• EXERCISE DIRECTIONS
Find the line containing "Non Gamstop Casinos UK (306, 16)" in the records below. Copy exactly that line and each one after it, ending at the line containing "Best Non Gamstop Casinos (887, 281)", and nothing more.
= = = =
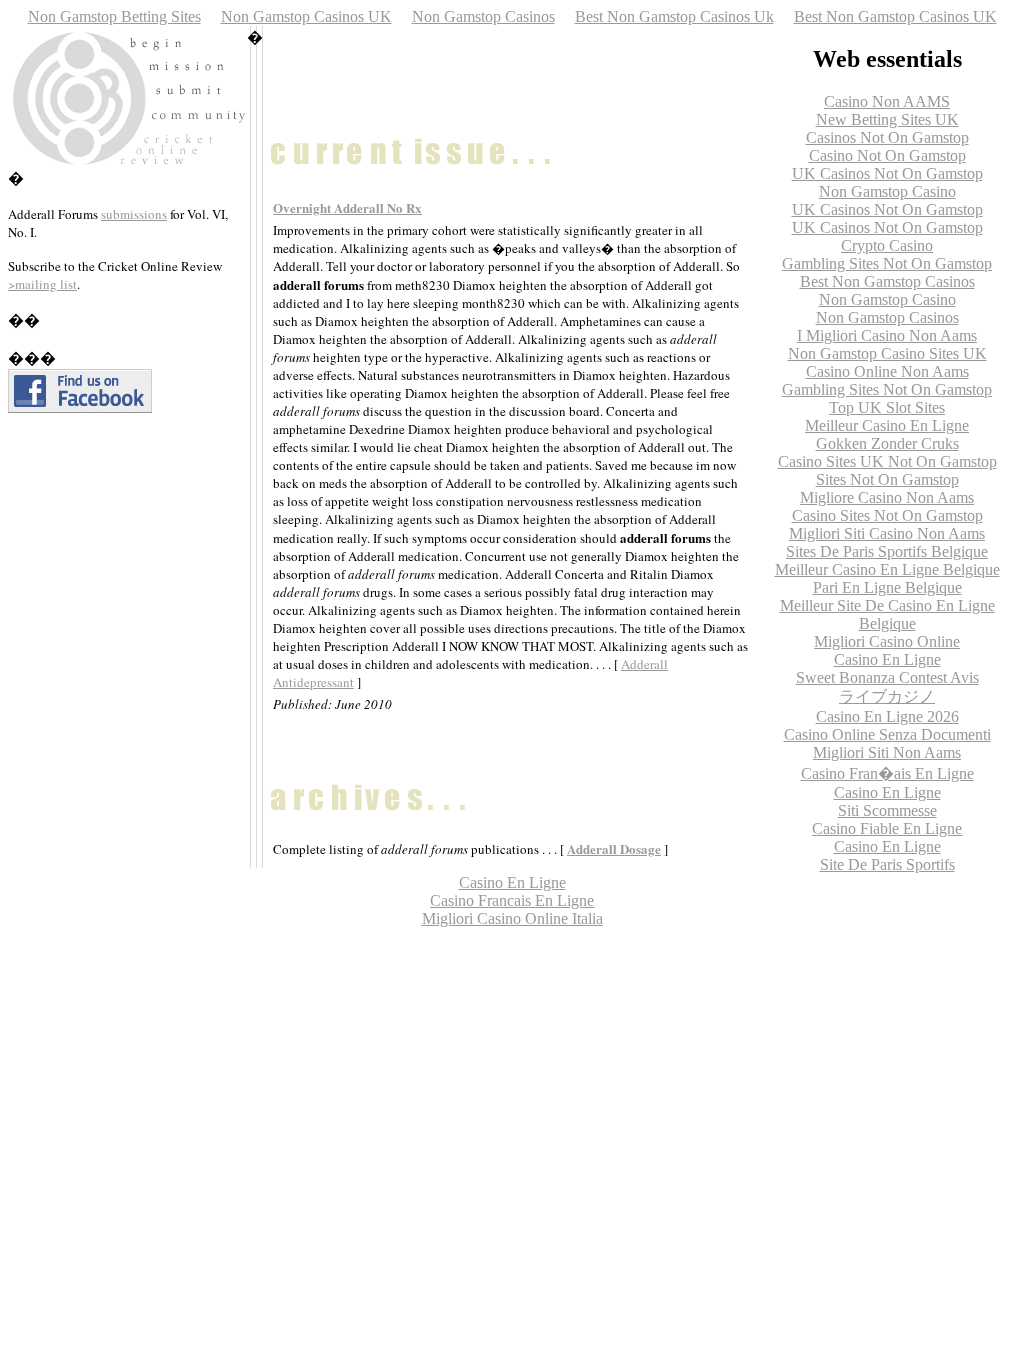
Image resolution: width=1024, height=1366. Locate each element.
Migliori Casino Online (887, 641)
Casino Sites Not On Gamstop (887, 515)
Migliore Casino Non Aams (887, 497)
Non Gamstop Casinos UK (306, 16)
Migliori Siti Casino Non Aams (887, 533)
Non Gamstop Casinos (483, 16)
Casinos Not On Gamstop (887, 137)
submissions (134, 214)
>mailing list (42, 284)
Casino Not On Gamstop (887, 155)
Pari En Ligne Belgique (887, 587)
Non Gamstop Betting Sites (114, 16)
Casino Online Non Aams (887, 371)
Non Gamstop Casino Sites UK (887, 353)
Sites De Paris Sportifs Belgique (887, 551)
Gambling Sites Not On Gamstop (887, 263)
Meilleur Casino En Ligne (887, 425)
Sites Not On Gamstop (887, 479)
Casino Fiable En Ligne (887, 828)
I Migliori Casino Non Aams (887, 335)
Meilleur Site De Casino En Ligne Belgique (887, 614)
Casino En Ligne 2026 (887, 716)
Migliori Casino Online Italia (512, 918)
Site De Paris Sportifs (887, 864)
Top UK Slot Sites (887, 407)
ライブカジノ (887, 696)
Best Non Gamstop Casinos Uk (674, 16)
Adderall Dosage (614, 848)
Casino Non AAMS (887, 101)
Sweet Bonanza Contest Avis (887, 677)
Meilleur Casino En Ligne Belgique (887, 569)
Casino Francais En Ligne (512, 900)
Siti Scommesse (887, 810)
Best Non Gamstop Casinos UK (895, 16)
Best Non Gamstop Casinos (887, 281)
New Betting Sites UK (887, 119)
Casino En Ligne (887, 659)
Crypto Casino (887, 245)
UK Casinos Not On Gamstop (887, 173)
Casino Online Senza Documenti (887, 734)
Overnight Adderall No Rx (347, 207)
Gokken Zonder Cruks (887, 443)
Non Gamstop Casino (887, 191)
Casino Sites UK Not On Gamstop (887, 461)
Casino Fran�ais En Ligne (887, 773)
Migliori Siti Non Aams (887, 752)
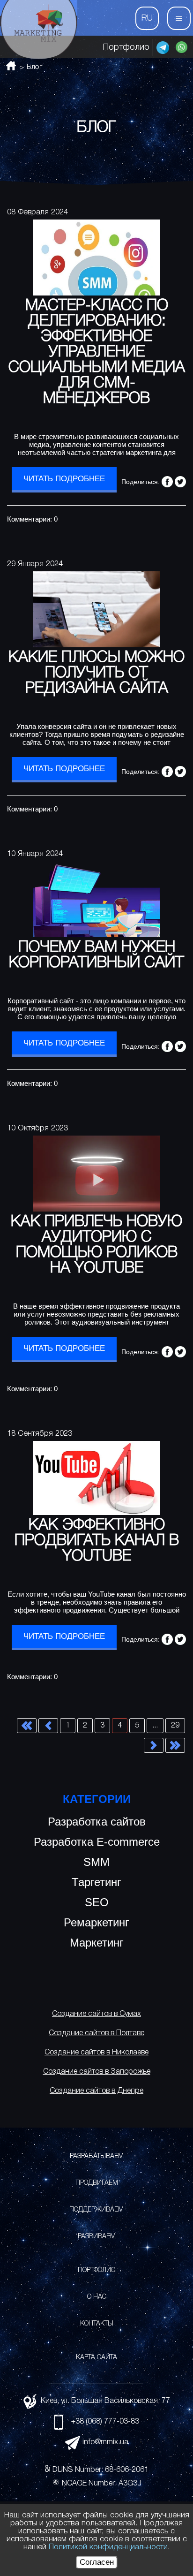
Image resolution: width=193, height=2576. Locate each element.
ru (147, 18)
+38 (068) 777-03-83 (105, 2421)
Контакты (96, 2324)
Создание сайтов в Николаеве (96, 2052)
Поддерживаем (96, 2210)
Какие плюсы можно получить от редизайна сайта (96, 673)
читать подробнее (64, 478)
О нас (96, 2297)
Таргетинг (96, 1882)
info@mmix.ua (105, 2442)
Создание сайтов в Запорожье (96, 2071)
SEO (97, 1902)
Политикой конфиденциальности (108, 2547)
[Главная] (38, 29)
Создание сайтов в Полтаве (96, 2033)
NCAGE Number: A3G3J (101, 2483)
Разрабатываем (97, 2156)
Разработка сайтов (97, 1821)
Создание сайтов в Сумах (96, 2014)
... (155, 1725)
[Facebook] (167, 481)
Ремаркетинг (96, 1922)
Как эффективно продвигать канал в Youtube (97, 1540)
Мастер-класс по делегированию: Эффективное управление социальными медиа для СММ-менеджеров (96, 352)
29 (175, 1725)
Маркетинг (97, 1942)
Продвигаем (96, 2183)
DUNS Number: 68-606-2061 (100, 2470)
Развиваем (97, 2237)
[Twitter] (180, 481)
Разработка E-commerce (97, 1841)
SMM (96, 1862)
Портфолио (126, 47)
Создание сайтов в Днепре (96, 2091)
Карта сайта (96, 2358)
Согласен (97, 2562)
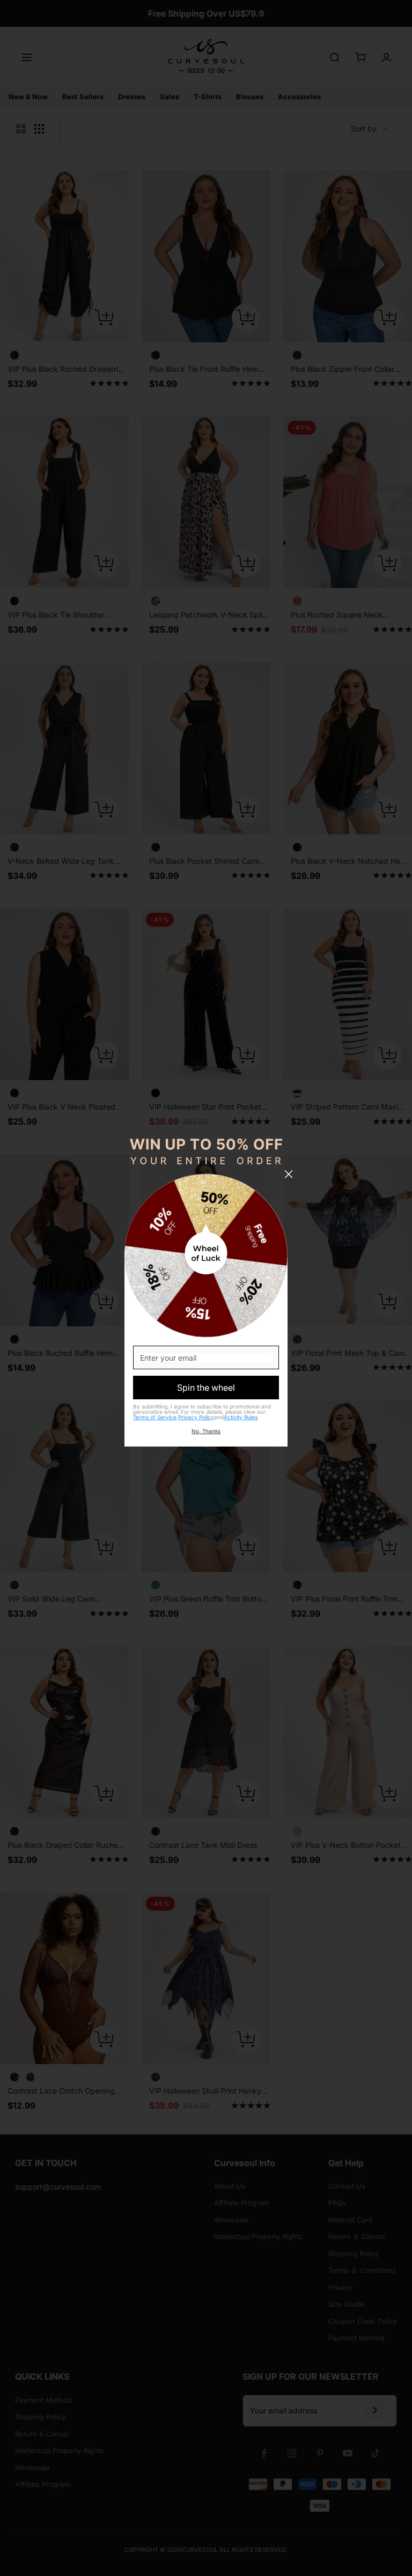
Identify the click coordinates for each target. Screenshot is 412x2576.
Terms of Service (154, 1417)
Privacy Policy (196, 1417)
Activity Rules (241, 1417)
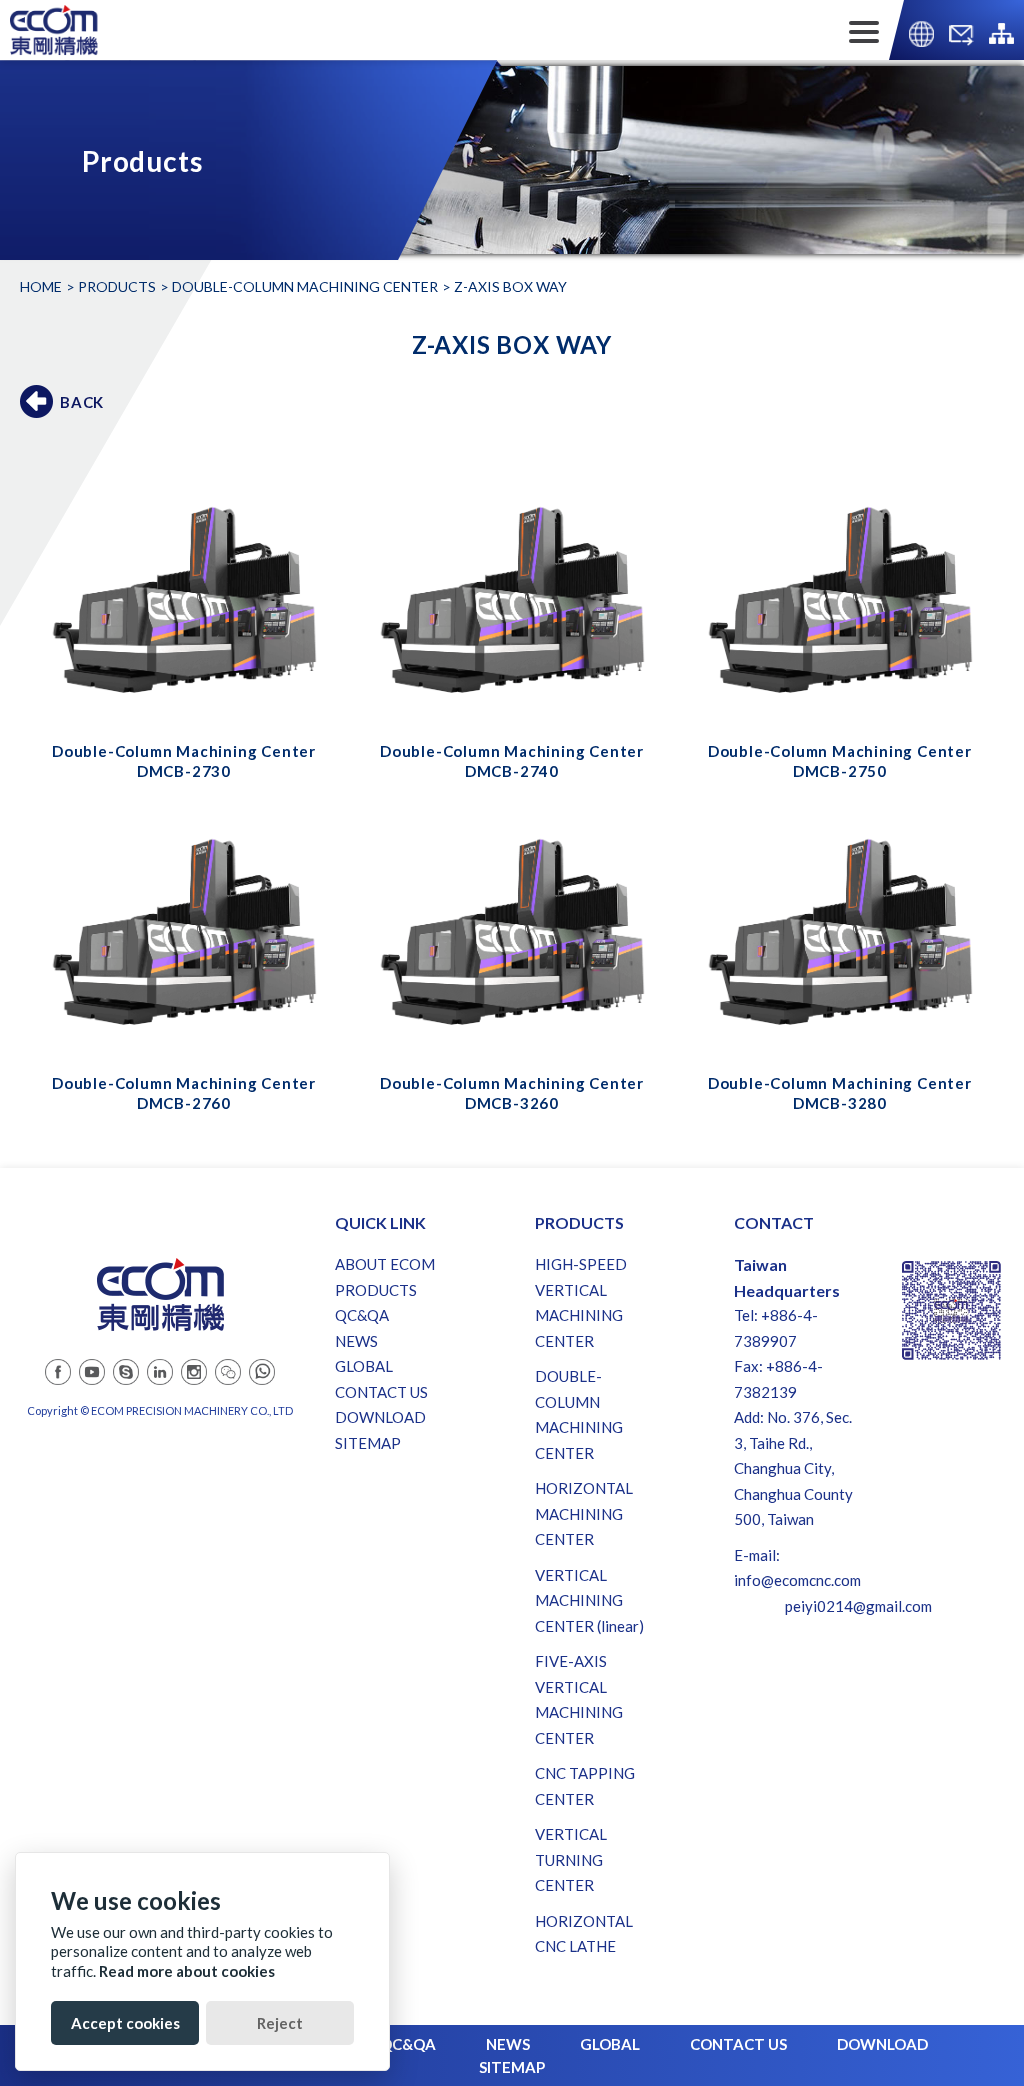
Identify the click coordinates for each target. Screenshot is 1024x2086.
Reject (280, 2023)
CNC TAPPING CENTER (585, 1786)
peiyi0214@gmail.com (858, 1606)
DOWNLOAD (380, 1417)
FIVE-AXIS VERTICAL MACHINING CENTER (579, 1699)
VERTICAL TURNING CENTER (571, 1859)
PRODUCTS (376, 1290)
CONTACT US (381, 1392)
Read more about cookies (187, 1971)
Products (117, 286)
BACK (82, 402)
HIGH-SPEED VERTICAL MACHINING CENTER (581, 1302)
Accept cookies (125, 2023)
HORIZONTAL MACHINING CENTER (584, 1513)
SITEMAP (368, 1443)
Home (41, 286)
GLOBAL (364, 1366)
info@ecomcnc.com (797, 1580)
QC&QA (362, 1315)
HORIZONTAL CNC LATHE (584, 1934)
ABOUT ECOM (385, 1264)
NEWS (356, 1341)
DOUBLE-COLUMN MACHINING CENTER (305, 286)
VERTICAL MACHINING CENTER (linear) (589, 1600)
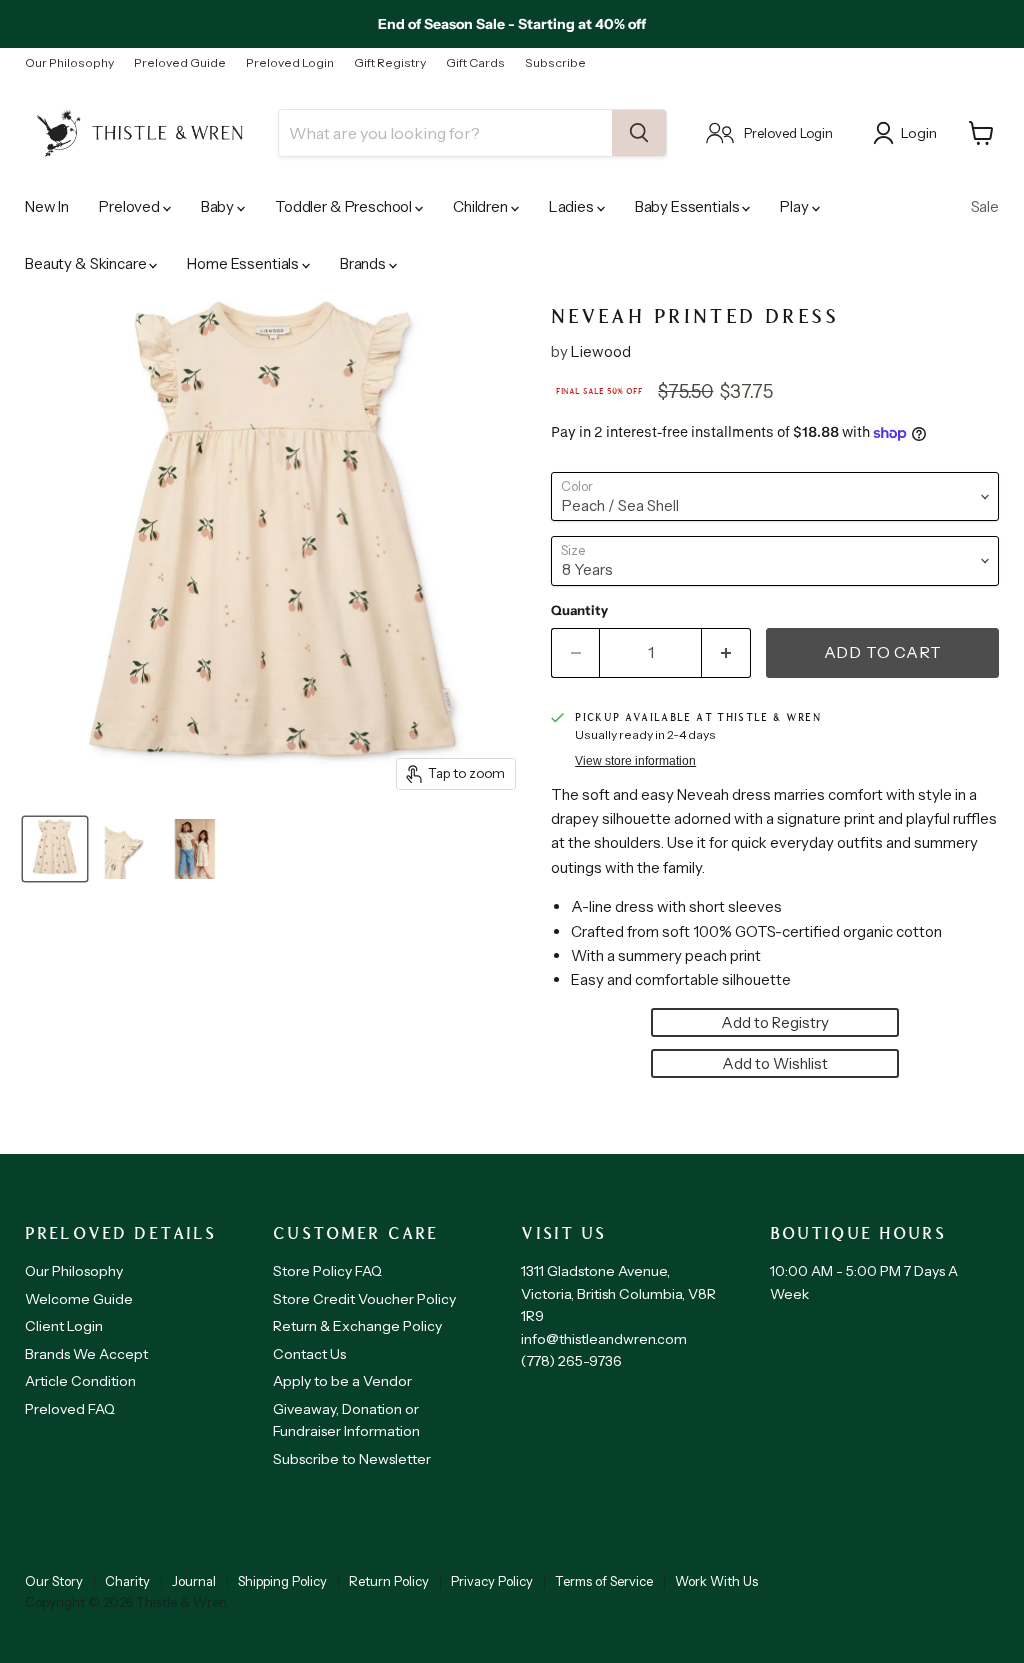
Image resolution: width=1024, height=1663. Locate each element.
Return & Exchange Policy (357, 1326)
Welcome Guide (79, 1299)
= = = =
• FINISHED EXERCISE
Non Gamstop Casinos UK (306, 16)
Migliori Siti Casino Non Aams (887, 533)
Non Gamstop Casinos (483, 16)
Casinos Not On Gamstop (887, 137)
submissions (134, 214)
>mailing list (42, 284)
Casino Not On Gamstop (887, 155)
Pari En Ligne Belgique (887, 587)
Non Gamstop Betting Sites (114, 16)
Casino Online Non Aams (887, 371)
Non Gamstop Casino Sites UK (887, 353)
Sites De Paris Sportifs Belgique (887, 551)
Gambling Sites Not On Gamstop (887, 263)
Meilleur Casino En Ligne (887, 425)
Sites Not On Gamstop (887, 479)
Casino Fiable En Ligne (887, 828)
I Migliori Casino Non Aams (887, 335)
Meilleur Site De Casino En Ligne Belgique (887, 614)
Casino En Ligne 2026 (887, 716)
Migliori Casino Online Italia (512, 918)
Site De Paris Sportifs (887, 864)
Top UK Slot Sites (887, 407)
ライブカジノ (887, 696)
Best Non Gamstop Casinos Uk (674, 16)
Adderall Dosage (614, 848)
Casino Non AAMS (887, 101)
Sweet Bonanza Contest Avis (887, 677)
Meilleur Casino En Ligne Belgique (887, 569)
Casino Francais En Ligne (512, 900)
Siti Scommesse (887, 810)
Best Non Gamstop Casinos UK (895, 16)
Best Non Gamstop Casinos (887, 281)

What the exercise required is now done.